I want to share this action plan.


Issue after deallocating Azure VMs:

- Azure Portal: VMs status is "Unknown"

- PowerShell: VMs ProvisioningState is "Updating"

 

Cause:

The VMs are stuck because of an issue with the deallocation process.

 

Resolution:

Please raise a ticket with Azure support to get the VMs locked.

 

Update 05/18/2023

The Azure PG will fix the code to avoid these failures in the future. They said:

"When there are multiple thread updating the same internal resource, the code take a lock to avoid saving conflict, one of the code paths fail to release the lock in one specific partition where this customer’s data lives, it make consequently update for same resource return a retry error, we fix the code by ensuring the lock is released”. 

 

1 Reply
Hello @MathieuVandenHautte 1. Verify the Azure Service Health: Check the Azure Service Health dashboard or the Azure status page to see if there are any ongoing service issues or outages that could be affecting the VMs' status. If there are any known issues, wait for the resolution before proceeding. 2. Check the VM Diagnostics: Use Azure Monitor or Azure Diagnostics extension to gather diagnostic information about the VMs. Check the logs and metrics to identify any specific errors or issues that could be causing the VMs to be stuck in an unknown or updating state. 3. Restart the VMs: Try restarting the VMs from the Azure Portal or using PowerShell commands. This can help refresh the VM's state and resolve any temporary issues. Wait for a few minutes to see if the VMs' status changes to running or another appropriate state. 4. Review the VM Extensions: If you have any VM extensions installed, such as custom script extensions or Azure monitoring extensions, check if they are causing any conflicts or errors. Temporarily disable or remove the extensions, restart the VMs, and observe if the status updates correctly. 5. Check the Virtual Machine Scale Sets (VMSS) (if applicable): If the VMs are part of a VMSS, review the scale set configuration, including the health probes, load balancer settings, and autoscale rules. Ensure that the scale set configuration is correct and not causing any issues with the VMs' status. 6. Reimage or Redeploy the VMs: If the above steps don't resolve the issue, consider re-imaging or redeploying the VMs. Reimaging the VM will retain the OS disk and reinstall the OS, while redeploying will recreate the VM instance with a new underlying host.

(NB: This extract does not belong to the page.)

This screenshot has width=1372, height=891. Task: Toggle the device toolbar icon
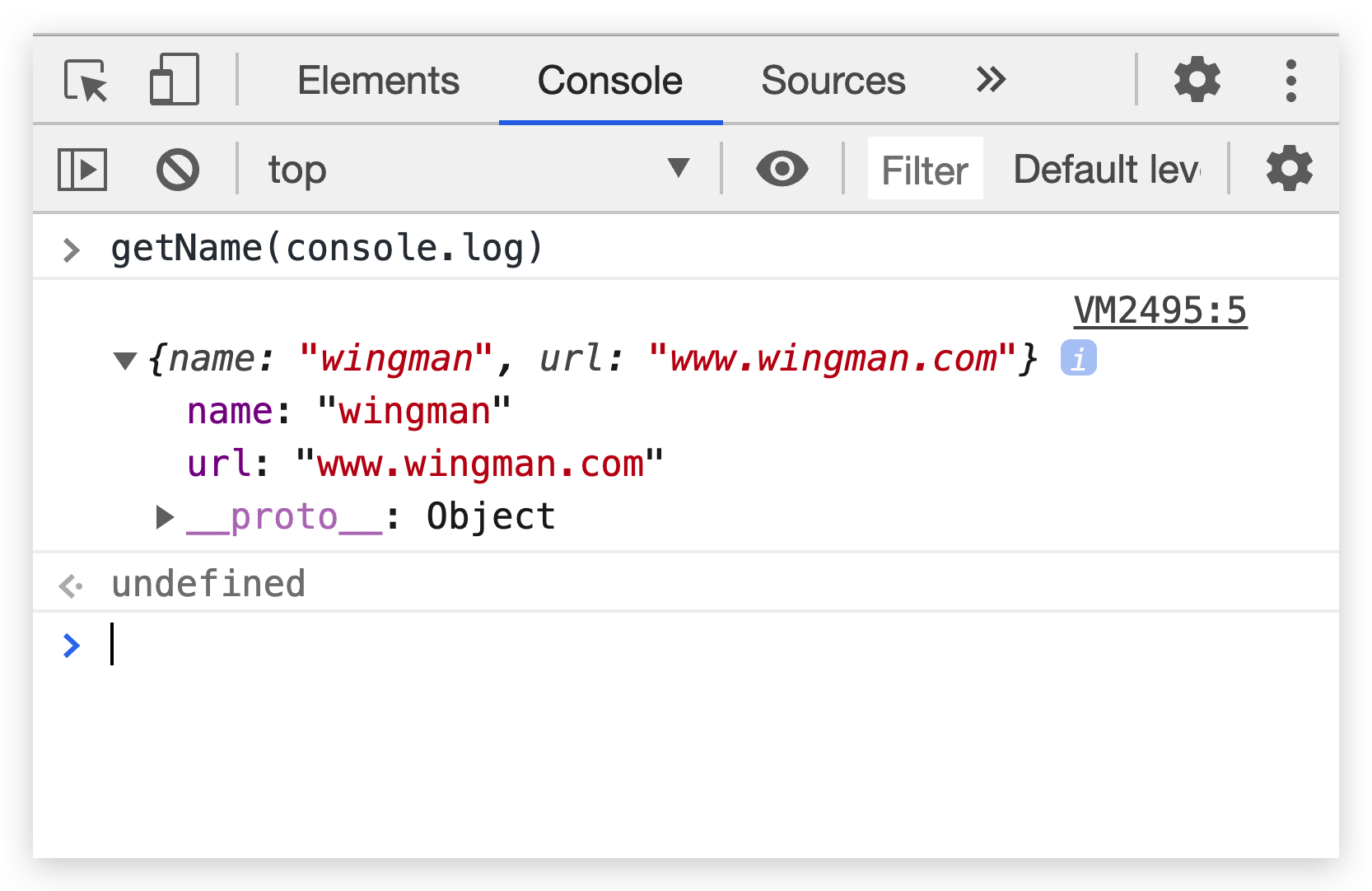click(x=174, y=80)
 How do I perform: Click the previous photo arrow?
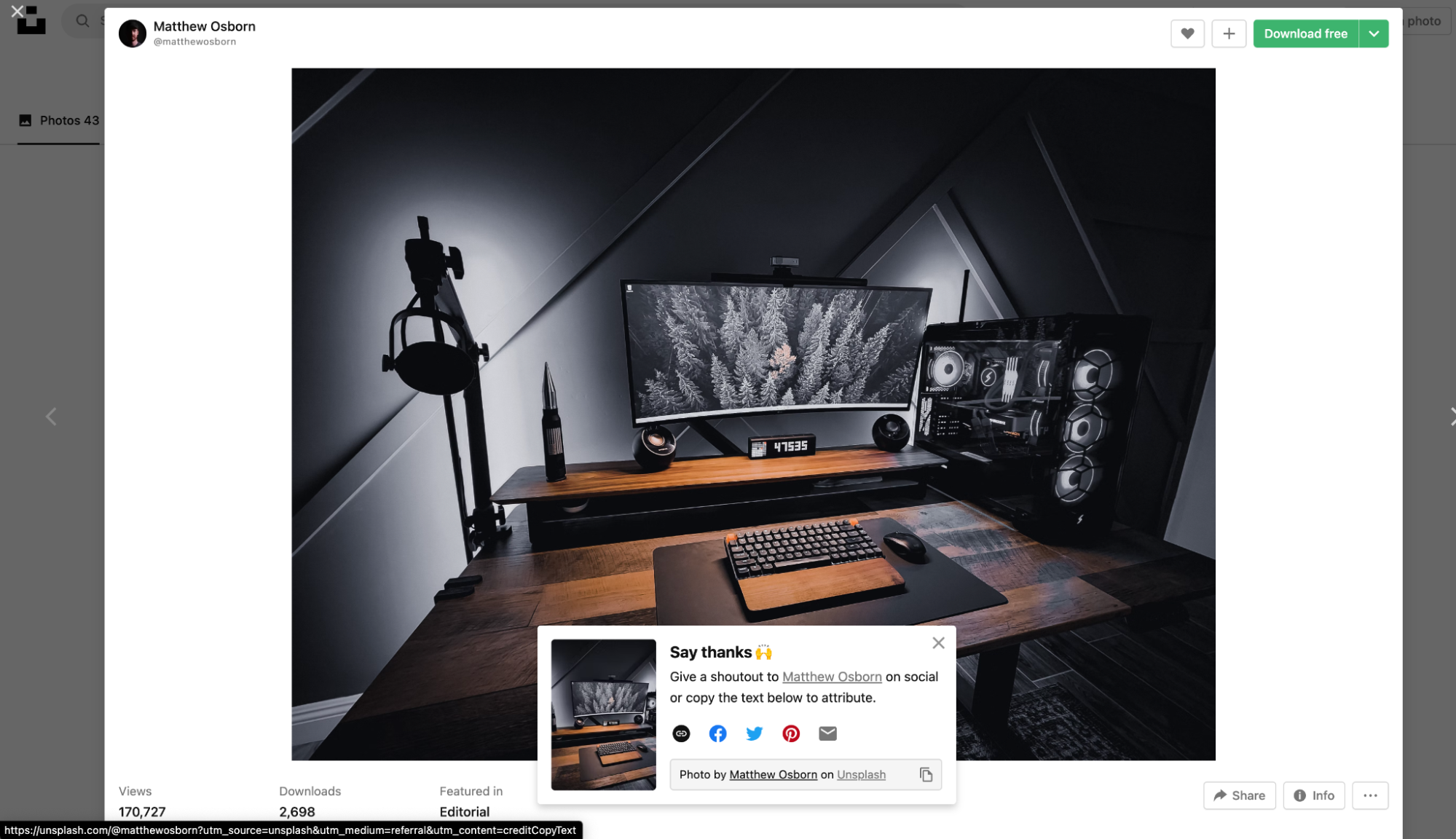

Be cautious as this may result in downtime, data loss, or configuration changes. Make sure to take proper backups before performing these actions. 7. Contact Azure Support: If none of the above steps resolve the issue, contact Azure Support for further assistance. Provide them with the details of the issue, the troubleshooting steps you have already taken, and any relevant diagnostic information you have gathered. Remember to always exercise caution when making changes to your VMs and ensure you have backups or snapshots of critical data before performing any potentially disruptive actions.